Cuando quieres algo, y mucho, no es eso lo que buscas.

Sospecho que no somos del todo conscientes de nuestra capacidad para procurarnos nuestros más profundos anhelos. Eso que queremos es una emoción. Así no mas. Básico. Humano. Profundo. Es una emoción lo que perseguimos. Sentirnos bien, es nuestra mayor ambición. Sentirnos conectados, fluyendo, abundantes y en propósito.

Eso quieren los humanos.

Vamos por ahí, generando todo tipo de metas y propósitos. Y eso esta bien, no tengo nada en contra de las metas. Sin embargo, esta cultura tan obsesionada con el bottom line, nos confunde. Creemos que lo anhelado es solo posible cuando algo, allá fuera, cobre vida. Si firmamos el contrato. Si publicamos el libro. Si compramos el carro. Si tenemos el cuerpo perfecto.

Pero, en el fondo, lo que estas cosas me procuran, es una emoción. Es la promesa de cómo me voy a sentir cuando las obtenga. Piénsalo, ¿que pasaría con tu incesante búsqueda de la dieta perfecta, sino creyeras que te sentirás plena al encontrarla?

No nos damos cuenta de que las emociones vienen de adentro, no de afuera. Podemos procurárnoslas, a cada instante, invocándolas, invitándolas. Las llamadas emociones positivas, como el amor, la alegría, la ternura, la tranquilidad, te las procuras. Eso quiere decir que son tu responsabilidad.

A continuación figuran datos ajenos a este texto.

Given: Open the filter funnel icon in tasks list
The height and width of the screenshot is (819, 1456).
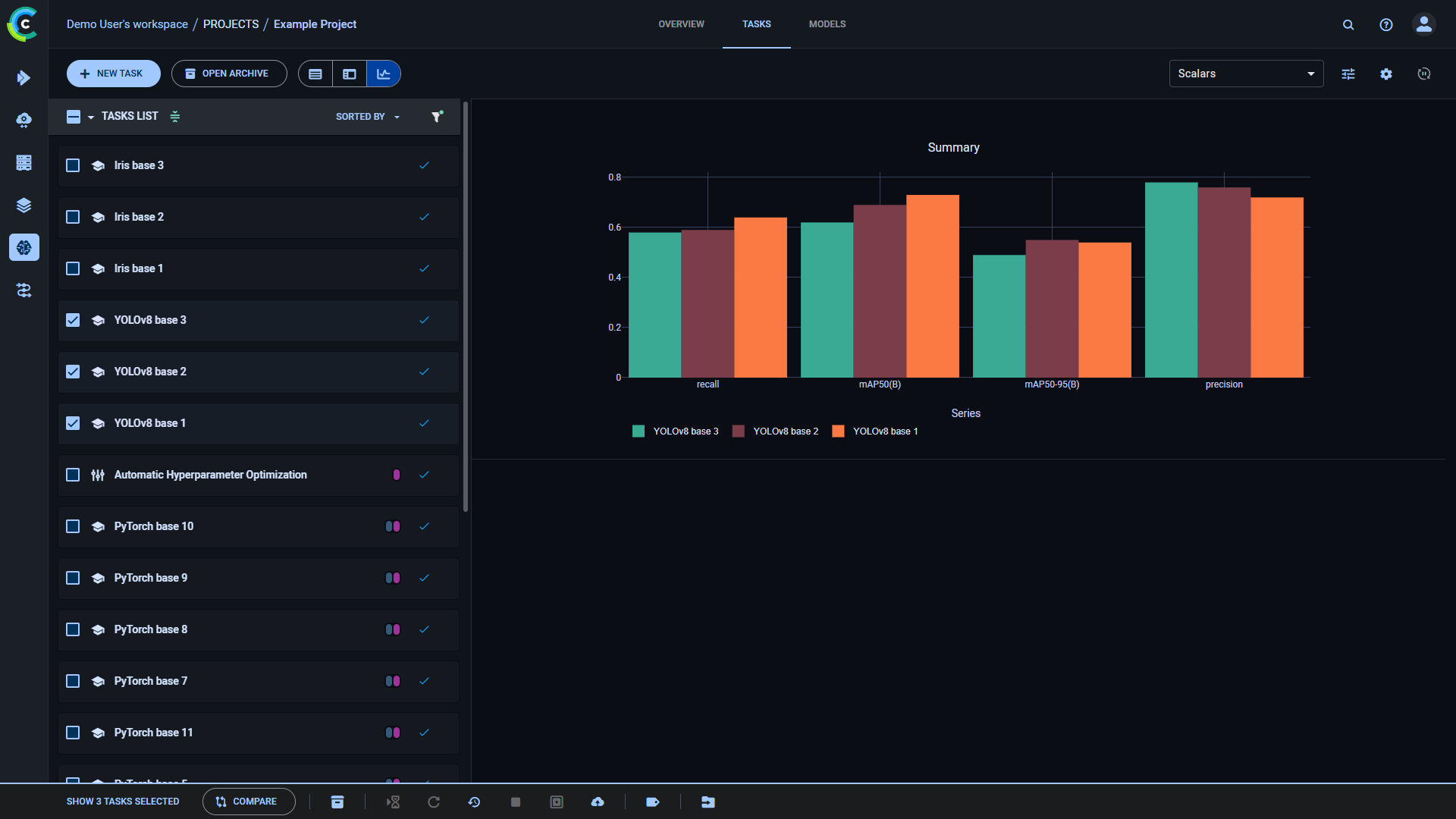Looking at the screenshot, I should point(437,116).

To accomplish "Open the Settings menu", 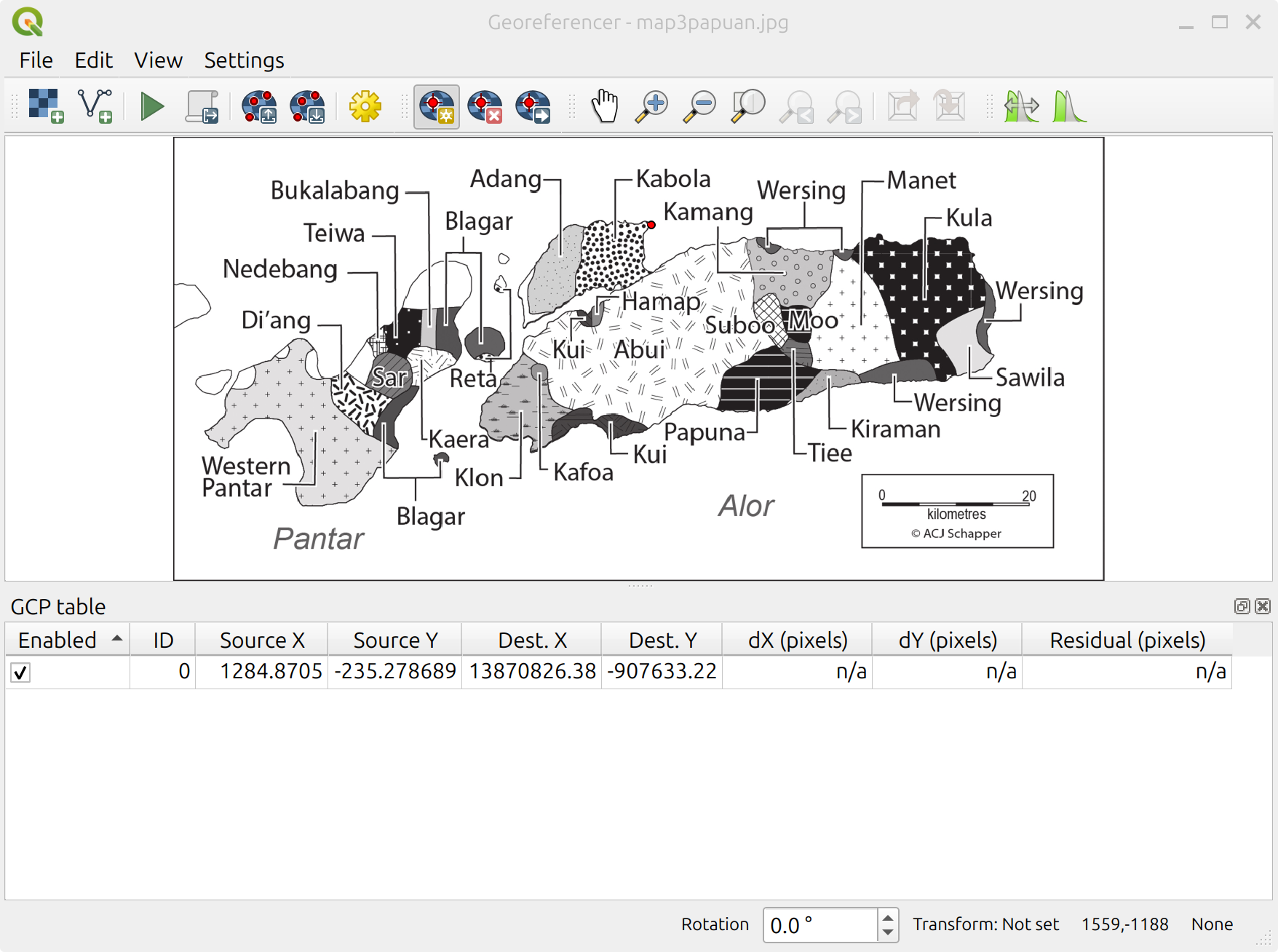I will [243, 60].
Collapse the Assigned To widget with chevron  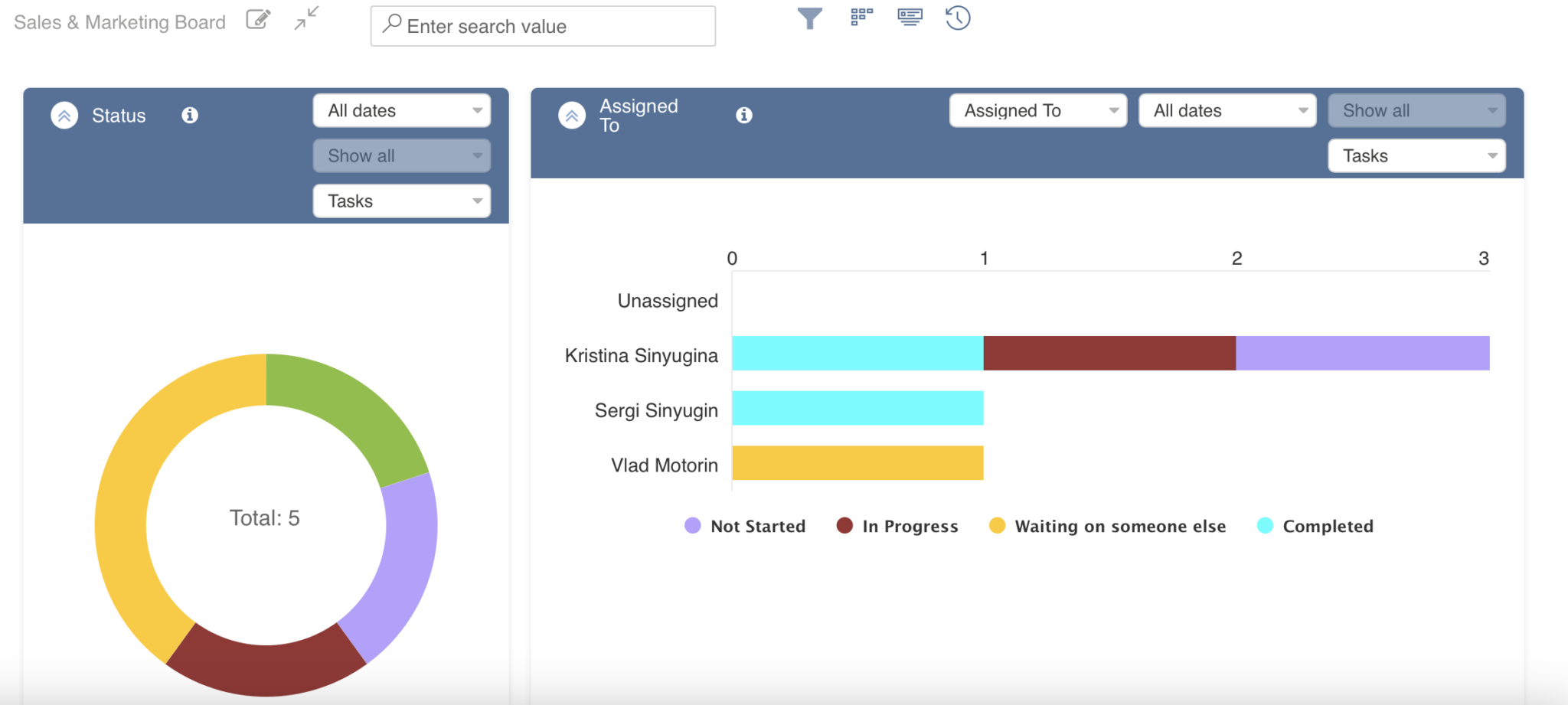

Las emociones incómodas, esas son nuestro default.  

Por ejemplo, si lo que queremos es sentirnos abundantes, fíjate cómo la abundancia habita la vida a cada instante; es una cuestión de saber mirar. Y agradecer. Mientras consigues tus metas, enfócate en procurarte abundancia desde lo pequeño. Mira tu vida, atento a cada detalle. Mira tu comida, tu cuerpo, tu casa; genera tu propia abundancia.

Ocurre lo mismo con sentirse conectado. A veces, solo queremos pertenecer. Y para lograrlo, movemos montañas. Sacamos adelante negocios y proyectos e iniciativas de todos los estilos. En el fondo, queremos satisfacer un deseo básico y fundamental. Si conexión es lo que anhelas, búscala y vívela ahora. Mira a la gente a los ojos, pregúntales por su vida. De hecho, estudios recientes llaman a este tipo de conducta Integración Social y, al parecer, tiene más injerencia en la longevidad que la dieta o el ejercicio.

Genera más de eso que buscas, antes de obtener tus metas y verás como la vida te sorprende con más de lo que podrías imaginar.

Así que pregúntate, ¿cómo me quiero sentir?